There is a great amount of sensitivity involved in water disputes arising out of river blockades caused due to the erection of dams and reservoirs as well as due to lack of strict adherence to river water sharing treaties. South Asia is home to a number of water sharing disputes.
When it comes to Pakistan, the single largest foreign policy issue for them in relation to India after the Kashmir dispute is that of water sharing wherein they accuse India of trying to create a drought-like situation in the country by building massive dams across rivers thereby stopping the entry of water into Pakistan’s territory. India levels same kind of charges against China but the crux of the matter is that apart from our water sharing disputes with our neighbours, we are facing a number of feuds taking place within the nation as well. States have been feuding with one another since a long time over this issue. The warpath doesn’t seem to come to an end. When the year began, we saw an ugly brawl taking place between Kerala and Tamil Nadu on the issue of the Mullaperiyar Dam and these days we are witnessing the escalation of the problems associated with the Cauvery row between Tamil Nadu and Karnataka. Instead of going into the intricacies of both the disputes, I would merely state that the simple solution to these water woes is the urgent and necessary implementation of the project of inter-linking of rivers, an ambitious project which was envisaged for the first time during the 70’s, brought back to life by the NDA government following a mentioning of the same in President Kalam’s Republic Day Speech and put in the cold storage by the UPA government for the sake of cheap political considerations.
The aim of this project was to interlink all the rivers flowing across the nation and help member states by diverting river water from water sufficient states to the ones who were suffering from deficiency of water.
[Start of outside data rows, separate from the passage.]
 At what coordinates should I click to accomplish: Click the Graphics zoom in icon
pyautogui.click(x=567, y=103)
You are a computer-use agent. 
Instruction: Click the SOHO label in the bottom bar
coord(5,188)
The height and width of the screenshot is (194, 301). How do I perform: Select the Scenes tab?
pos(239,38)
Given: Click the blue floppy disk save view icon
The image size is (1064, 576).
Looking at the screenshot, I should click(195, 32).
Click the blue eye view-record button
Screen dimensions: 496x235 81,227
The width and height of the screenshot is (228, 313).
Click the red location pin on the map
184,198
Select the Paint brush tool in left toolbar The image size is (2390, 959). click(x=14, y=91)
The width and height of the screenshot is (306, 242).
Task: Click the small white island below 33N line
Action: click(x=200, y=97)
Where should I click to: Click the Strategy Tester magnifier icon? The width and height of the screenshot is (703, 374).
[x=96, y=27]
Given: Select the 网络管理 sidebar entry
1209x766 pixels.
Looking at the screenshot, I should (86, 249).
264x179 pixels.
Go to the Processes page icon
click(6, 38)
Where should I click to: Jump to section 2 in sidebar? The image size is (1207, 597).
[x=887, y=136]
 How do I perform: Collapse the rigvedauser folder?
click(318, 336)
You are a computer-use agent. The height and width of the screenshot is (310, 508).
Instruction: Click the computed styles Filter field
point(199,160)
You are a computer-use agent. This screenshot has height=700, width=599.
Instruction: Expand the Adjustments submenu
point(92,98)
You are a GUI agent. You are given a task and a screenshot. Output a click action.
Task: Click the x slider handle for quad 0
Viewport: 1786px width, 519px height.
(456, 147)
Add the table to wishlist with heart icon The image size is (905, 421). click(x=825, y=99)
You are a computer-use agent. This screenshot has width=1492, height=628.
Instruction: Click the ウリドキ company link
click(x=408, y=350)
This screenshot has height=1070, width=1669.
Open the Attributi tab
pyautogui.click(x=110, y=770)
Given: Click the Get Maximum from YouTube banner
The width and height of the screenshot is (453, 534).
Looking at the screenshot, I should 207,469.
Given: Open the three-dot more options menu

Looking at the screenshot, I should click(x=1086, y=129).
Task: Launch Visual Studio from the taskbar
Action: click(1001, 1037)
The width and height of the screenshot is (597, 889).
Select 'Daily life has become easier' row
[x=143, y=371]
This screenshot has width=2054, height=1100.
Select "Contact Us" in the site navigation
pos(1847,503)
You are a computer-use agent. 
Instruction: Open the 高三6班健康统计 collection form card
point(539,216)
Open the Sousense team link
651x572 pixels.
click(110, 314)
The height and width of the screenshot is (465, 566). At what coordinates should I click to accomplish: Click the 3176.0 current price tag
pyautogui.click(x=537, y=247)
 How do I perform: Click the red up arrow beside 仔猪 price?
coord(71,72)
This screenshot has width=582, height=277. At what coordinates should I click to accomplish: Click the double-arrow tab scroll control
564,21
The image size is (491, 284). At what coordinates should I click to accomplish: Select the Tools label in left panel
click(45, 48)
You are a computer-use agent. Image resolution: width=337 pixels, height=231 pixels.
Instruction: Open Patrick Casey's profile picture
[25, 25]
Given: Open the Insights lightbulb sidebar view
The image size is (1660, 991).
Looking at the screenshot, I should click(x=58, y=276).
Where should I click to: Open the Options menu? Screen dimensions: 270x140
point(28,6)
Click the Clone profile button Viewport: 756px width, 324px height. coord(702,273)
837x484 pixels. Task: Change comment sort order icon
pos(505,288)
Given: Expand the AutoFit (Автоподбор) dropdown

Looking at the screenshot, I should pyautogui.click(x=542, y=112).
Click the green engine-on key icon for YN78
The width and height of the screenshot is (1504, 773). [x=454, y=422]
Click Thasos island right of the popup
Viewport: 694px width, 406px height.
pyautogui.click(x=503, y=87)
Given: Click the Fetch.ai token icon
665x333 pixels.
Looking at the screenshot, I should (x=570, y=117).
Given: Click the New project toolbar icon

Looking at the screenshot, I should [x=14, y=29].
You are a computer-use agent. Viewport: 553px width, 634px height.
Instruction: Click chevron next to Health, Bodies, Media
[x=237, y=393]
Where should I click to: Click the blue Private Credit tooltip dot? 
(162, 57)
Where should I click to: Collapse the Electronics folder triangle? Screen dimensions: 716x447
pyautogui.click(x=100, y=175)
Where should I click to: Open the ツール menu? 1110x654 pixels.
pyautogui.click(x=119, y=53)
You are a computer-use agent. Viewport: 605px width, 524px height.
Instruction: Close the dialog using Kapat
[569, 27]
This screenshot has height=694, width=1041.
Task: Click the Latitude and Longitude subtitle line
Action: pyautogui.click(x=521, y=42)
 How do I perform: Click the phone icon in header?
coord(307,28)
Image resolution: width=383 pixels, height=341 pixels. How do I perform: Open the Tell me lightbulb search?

Some states objected to this as they held it to be in violation of the doctrine of federalism as water happens to be a state subject but in a recent Supreme Court judgement, the apex court ruled that national interest was well over regional considerations and the principle of federalism. The Supreme Court directed the Central Government to take steps to implement the interlinking project urgently in the interest of the nation but till now no substantial steps have been taken in this direction merely because of the fact that this happens to be a long term project which would not yield immediate political gains but would rather be very costly on the incumbent government as it would lead to wide scale displacement of people and massive agitations which this UPA government is not in a position to handle. So till the time a powerful government arrives at the centre, we can expect our water woes to continue as the project of interlinking of rivers would continue to lie in cold storage.